El Proyecto Nodssum, una expedición científica encabezada por el Centre National de la Recherche Scientifique (CNRS), ha captado imágenes de algunos de los 220.000 bidones de material radioactivo arrojados a la Fosa Atlántica hace más de 40 años. Los investigadores, más de 30, navegaron entre el 27 de mayo y el 28 de junio y constataron “el avanzado estado de deterioro de varios” de los barriles. También confirmaron “la presencia de radionucleidos característicos” de estos residuos a “niveles mayores de los esperados en el área” pero que, “en cualquier caso”, esta “permanece baja”.
La misión del CNRS, de la que también forman parte varias universidades francesas, noruegas y alemanas, además de la de Girona y del Centro Nacional de Aceleradores, sucede a la realizada entre junio y julio de 2025 y que realizó un mapeado de los vertidos. Depositados entre los años 40 y los 90 del siglo pasado -la prohibición formal data de 1993- a unas 300 millas náuticas del cabo Fisterra en Galicia, son unos 220.000 bidones con 140.000 toneladas de basura nuclear a más de 4.000 metros de profundidad.

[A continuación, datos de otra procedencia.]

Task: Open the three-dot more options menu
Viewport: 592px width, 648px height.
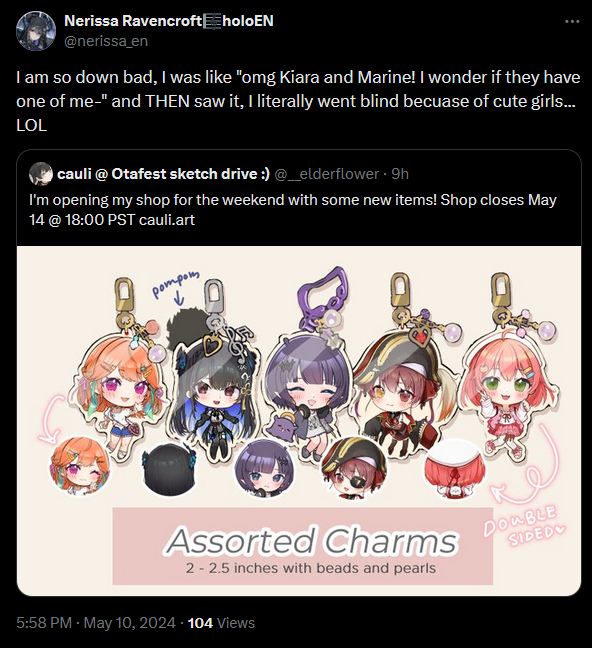Action: coord(572,21)
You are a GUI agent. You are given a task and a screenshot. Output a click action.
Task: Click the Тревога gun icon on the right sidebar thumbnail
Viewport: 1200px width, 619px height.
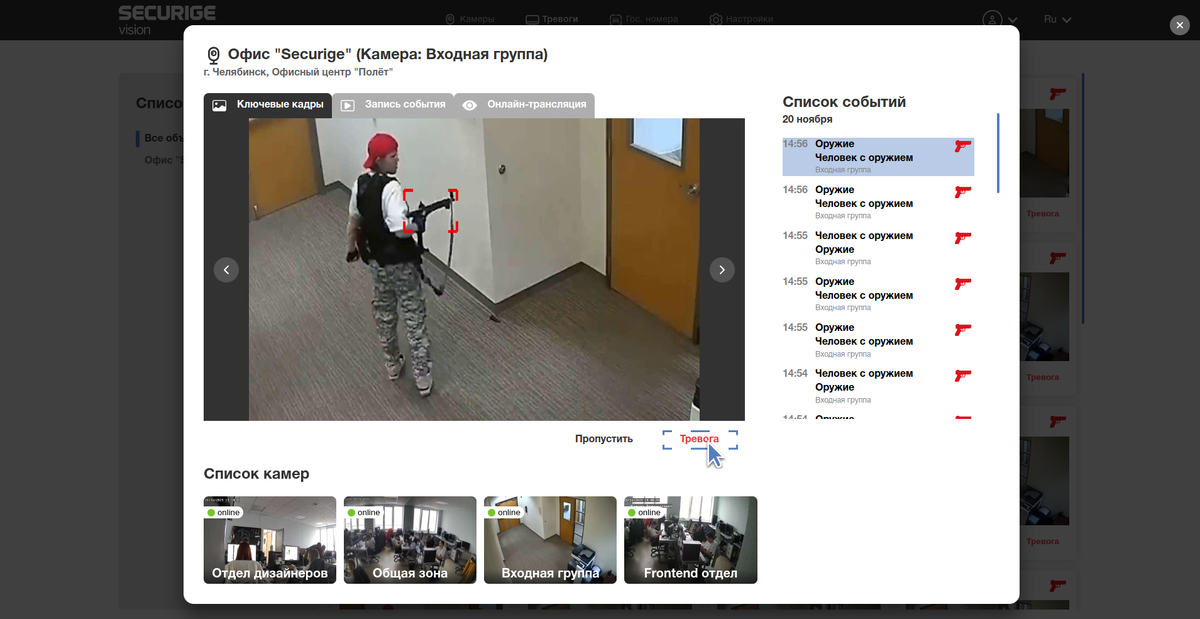(1057, 95)
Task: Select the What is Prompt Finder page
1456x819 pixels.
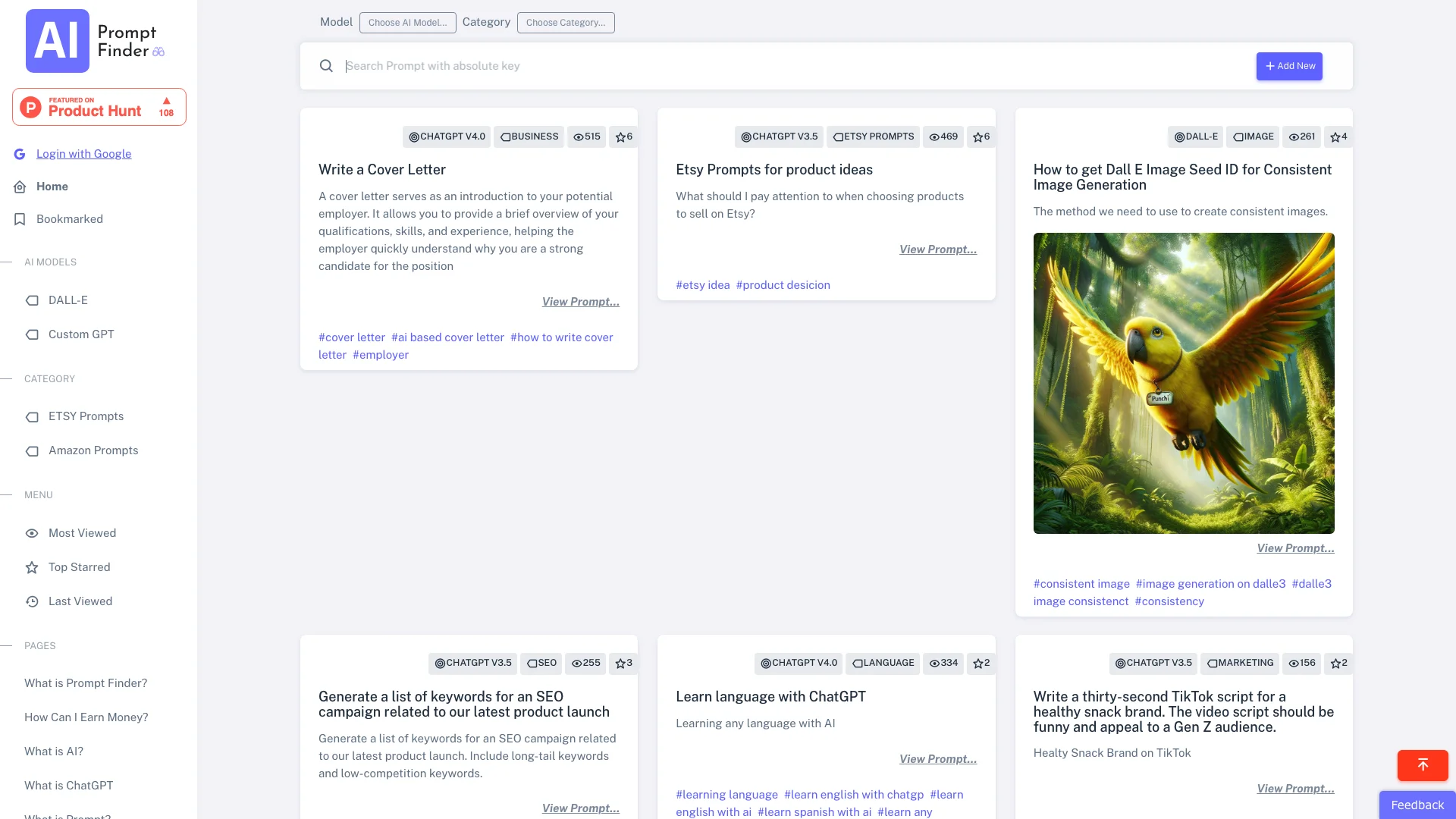Action: click(86, 683)
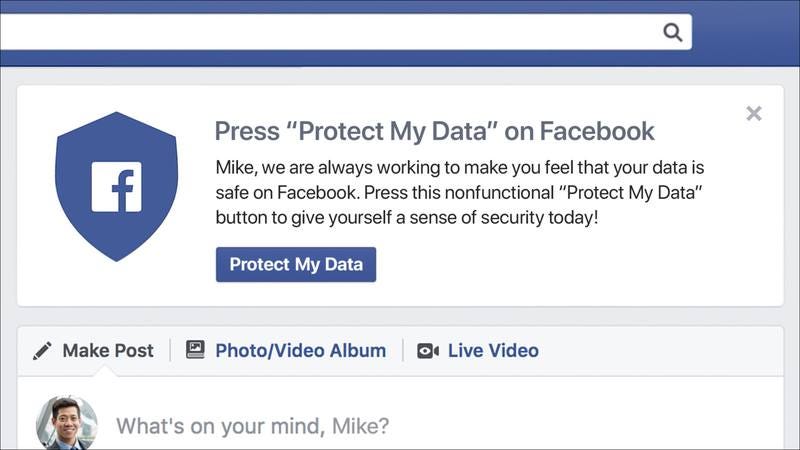
Task: Select the Make Post tab
Action: (93, 351)
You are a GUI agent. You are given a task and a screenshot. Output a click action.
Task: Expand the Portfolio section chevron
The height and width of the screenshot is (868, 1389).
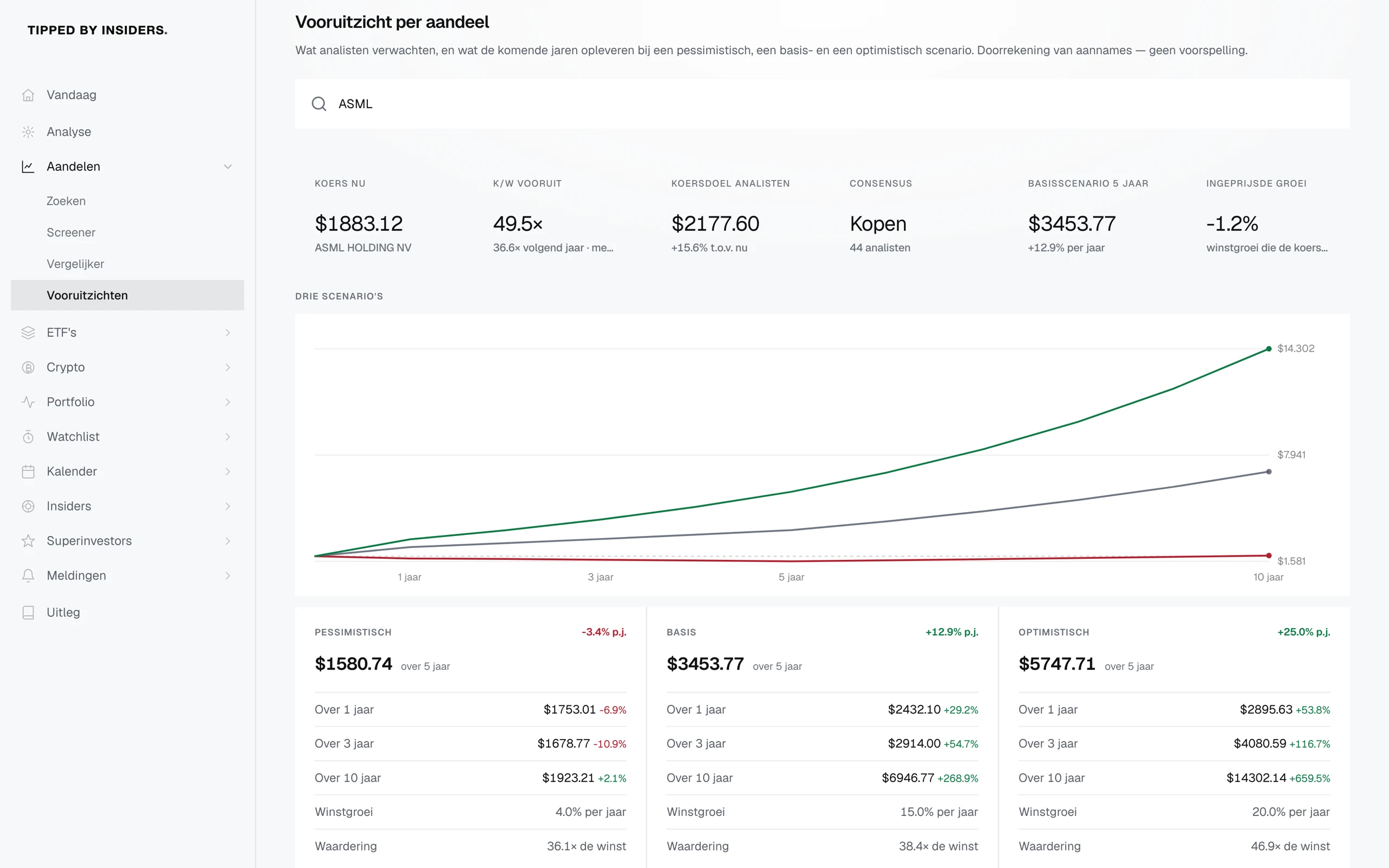pyautogui.click(x=228, y=402)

Los científicos navegaron durante el mes de junio a bordo del Pourquoi Pas? El submarino tripulado Nautile (parte de la Flota Oceanográfica Francesa, puede transportar a tres personas a 6.000 metros de profundidad) permitió a varios de los investigadores la “observación directa” de los bidones y su entorno inmediato. De ellos dan testimonio las imágenes reproducidas en esta pieza.